Palizas y ayuda para hacer los deberes

Recibí muchas palizas de niño, pero nunca de mis padres.

Creo que el hecho de que mis padres no me pegaran se debía a que estaban divorciados. Como no vivían en la misma casa, nunca conseguían ponerse de acuerdo sobre cuándo merecía un castigo. Mi madre sabía muy bien que si se portaba mal conmigo, mi padre sería el primero en enterarse. Alguna vez yo llamaba a mi padre con el fin de pedirle permiso para quedarme levantado una hora o dos más de lo que me dejaba mi madre. Él siempre me apoyaba cuando comprendía que, a la vez que podía hacerme feliz a mí, podía irritar a mi madre. Así yo me aprovechaba a tope. También llamaba a mi padre cuando necesitaba más dinero del que mi madre me daba. Él nunca se enfadaba. Sólo me veía una vez por semana. A los dos nos pareció suficiente.

Fueron los chicos del colegio los que me propinaron las palizas, lo cual no era para presumir, porque yo no era ni grande ni fuerte. Me llamaban Petter el Araña. De pequeño visité el Museo Geológico con mi madre, y allí vimos un trozo de ámbar en cuyo interior había una araña de hacía muchos millones de años, y en una ocasión hablé en clase de esa araña. Acabábamos de estudiar la lección sobre la electricidad y expliqué a la clase que la palabra «electricidad» provenía de la palabra griega para «ámbar». Desde ese día, todos me llamaron Petter el Araña.

Aunque era bajito, era muy fanfarrón, por eso me ganaba tantas palizas.
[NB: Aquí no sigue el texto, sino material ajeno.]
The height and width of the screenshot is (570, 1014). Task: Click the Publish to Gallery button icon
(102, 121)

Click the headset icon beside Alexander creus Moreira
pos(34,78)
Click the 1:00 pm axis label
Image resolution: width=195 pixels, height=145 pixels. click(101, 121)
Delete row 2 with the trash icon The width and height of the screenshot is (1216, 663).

Era especialmente elocuente cuando había adultos cerca, por ejemplo al subir a un autobús o al abrir la puerta para meterme en el portal. A veces estaba tan inspirado que no pensaba mucho en las consecuencias. No se me daba muy bien eso que hoy en día llamamos planificación a largo plazo, nunca me paraba a calcular si merecía la pena correr el riesgo, ya que de todos modos iba a volver a ver a los chicos y no siempre había un adulto cerca.
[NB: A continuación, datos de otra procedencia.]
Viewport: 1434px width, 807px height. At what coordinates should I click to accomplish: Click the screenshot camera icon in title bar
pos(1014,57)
Yo era mucho más hábil que mis coetáneos dando explicaciones, y también mucho mejor contando historias. Me resultaba más fácil expresarme que a muchos de los que iban tres o cuatro cursos por delante de mí. Por eso me gané muchos moratones. En aquellos tiempos se daba poca importancia a la libertad de expresión. Habíamos aprendido un montón sobre los derechos humanos en el colegio, pero nunca nos recordaron que la libertad de expresión también rige sin límites para los niños y entre los niños.

Una vez, Ragnar me envió derecho al gran tendedero que había en el patio de nuestro bloque y me hice una brecha en la cabeza. Cuando empecé a sangrar, tuve valor para decir muchas cosas que en otras circunstancias me hubiera guardado para mí. Hice públicas algunas verdades espectaculares sobre la familia de Ragnar, como que su padre siempre se estaba emborrachando con vagabundos e indigentes. Podría haberse defendido con palabras, pero Ragnar no era muy hábil hablando y se limitó a mirar cómo sangraba. Entonces le acusé de cobarde por no atreverse a callarme la boca, y dije que no se atrevía porque todo lo que había dicho era la pura verdad. Luego añadí que una vez le había visto comer caca de perro, y que su madre tenía que lavarlo como a un bebé porque se meaba y ensuciaba los pantalones. Dije que todo el mundo sabía que su madre compraba pañales en la tienda, compraba tantos que le hacían un descuento. Mi cabeza seguía chorreando sangre. Cuatro o cinco chicos me miraban con gran respeto. Me toqué y noté que tenía el pelo empapado. Sentí escalofríos. Dije que toda nuestra calle sabía que el padre de Ragnar era un paleto. Y también que sabía por qué se había venido a vivir a la ciudad. Era un secreto que Ragnar tal vez no conociera, pero yo podía contárselo. Su padre había tenido que huir a la ciudad porque la policía lo había arrestado. El motivo del arresto era que follaba con las ovejas. Tanto follaba con las ovejas, dije, que muchas enfermaron, y una de ellas murió. Esas cosas no están muy bien vistas, expliqué, ni siquiera en la región de Hadeland, de donde era su padre. Después de esa última información, todos se largaron, no sé si debido a lo de las ovejas de Hadeland o a la sangre que me salía de la cabeza, pues había un enorme charco a mis pies sobre el asfalto. Me sorprendió mucho que la sangre de la cabeza fuera tan densa y espesa, me la imaginaba de un color más claro y un poco más fluida que la de otras partes. Por unos instantes fijé la mirada en un cartel luminoso que había sobre la entrada del sótano. En grandes letras verdes ponía REFUGIO. Intenté leer la palabra al revés, pero las letras verdes me mareaban. De repente, El Metro vino disparado por la esquina, yo ya le llevaba cabeza y media de altura. Levantó la vista y me miró estupefacto, señaló mi cabeza con su bastón de bambú y exclamó: «¡Pero bueno! ¿Y ahora qué hacemos?».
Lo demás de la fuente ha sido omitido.